The fact that it's impossible to tell if this is about rectangular or polar coordinates is not true. It's both. The interface exposes both and the implementation is forced to support both.
A more sensible design would separate these responsibilities:
sealed interface Point;
record Rectangular(double length, double width) implements Point { }
record Polar(double r, double theta) implements Point {};
public Rectangular convert(Polar polar) {...}
public Polar convert(Rectangular rectangular) {...}
Martin would say that "This exposes implementation. Indeed, it would expose implementation even if the variables were private and we were using single variable getters and setters."
But the thing is that there is no implementation to be exposed, the Point is just data and its shape is essential to its meaning. In statically typed languages, explicitly communicating the shape of data through types is the goal. Not every abstraction needs to hide its data structure - sometimes the data structure itself is the abstraction.
Exactly! But introducing unnecessary abstractions is over-engineering. As Edsger Dijkstra put it:
"The purpose of abstraction is not to be vague, but to create a new semantic level in which one can be absolutely precise." - Dijkstra 1972
The Point interface in the example creates no new semantic meaning.
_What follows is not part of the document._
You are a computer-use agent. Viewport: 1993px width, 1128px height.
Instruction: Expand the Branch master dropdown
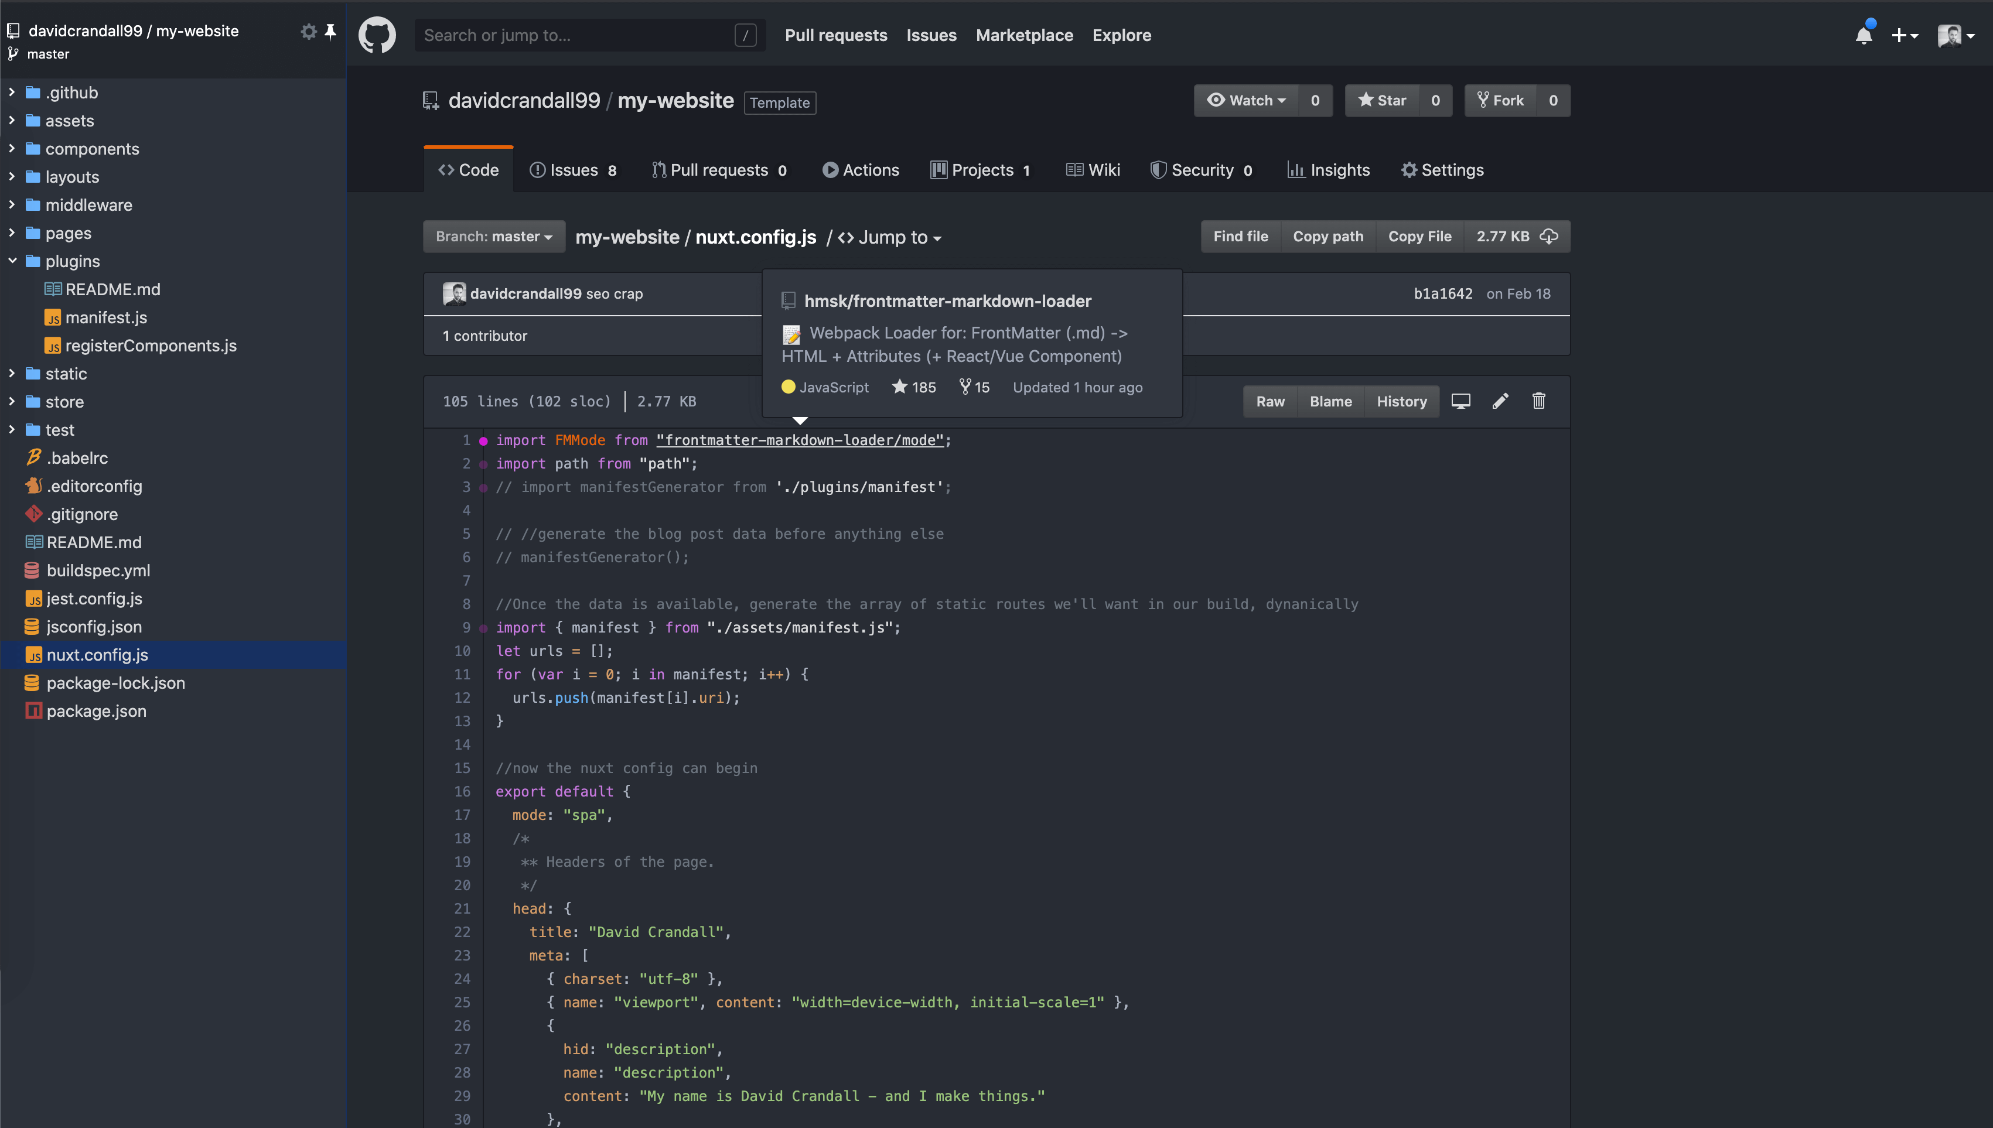[493, 236]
It conflates two coordinate systems into a vague abstraction without clear purpose. A good abstraction adds precision and reduces ambiguity—not the other way around.
Listing 6-3 Concrete Vehicle
public interface Vehicle {
double getFuelTankCapacityInGallons();
double getGallonsOfGasoline();
}
Listing 6-4 Abstract Vehicle
public interface Vehicle {
double getPercentFuelRemaining();
}
In both of the above cases the second option is preferable. We do not want to expose the details of our data. Rather we want to express our data in abstract terms.
This is not hiding "details of our data", this is data hiding! Depending on the context, this might be good or bad. For example, with the second option, it becomes impossible to calculate the cost of filling the tank. Are we designing for scammy car rentals? If so, then sure, hide the data.
The assumption that hiding data is always a good thing is just wrong.
Ineffective abstraction occurs when essential knowledge is removed, or when non-essential knowledge is unnecessarily exposed - or both.
Data/Object Anti-Symmetry
This chapter touches expression problem, without mentioning that this is the expression problem. It briefly mentions Visitor pattern as a solution for the problem.
So far so good. However, Martin conflates dumb data objects with data structures. Which is unfortunate cause the name "data structure" is reserved for objects that indeed have specialized structure for the data: lists, trees, stacks, etc.
I think it's worth clarifying existence of:
- Data objects (or Data transfer objects) - dumb containers for data
- Stateless objects (or effectively stateless objects with dependencies) - objects with no mutable state that act as executors or services.
- Stateful objects: Objects that encapsulate both state and behavior, often used for data structures.
Modern design practices, even in the Java community, prefer separating stateless executors from data objects. Stateful objects are mostly reserved for true data structures.
In Martins nomenclature:
- Data Structures = Dumb Objects
- True Objects = Stateless and Stateful objects.
Martin briefly criticizes hybrid objects (part data, part behavior), calling them an unfortunate design. If we exclude actual data structures, this is a fair point. For example, a hybrid Stack design is acceptable because it encapsulates both state and operations:
interface Stack<T> {
Optional<T> peek();
Optional<T> pop();
void push(T item);
}
It's a hybrid, but it is a standard object-oriented design for a data structure.
Law of Demeter
This law is from 1987. It might be a beneficial rule if the code base consists of mostly Hybrid objects. However, modern object-oriented design often separates stateless service objects from stateful (dumb) data objects, this makes law of Demeter significantly less relevant.
Instead of the somewhat convoluted rules of the Law of Demeter, here are simpler and more practical rules to remember:
- Service objects should not expose their collaborators or dependencies.
- Data objects can—and often should—be open books.
- Data structures are more flexible, the exposure of internal details depends on the specific goals and design of the data structure.
(For example, an intrusive linked list deliberately exposes internal pointers to optimize performance)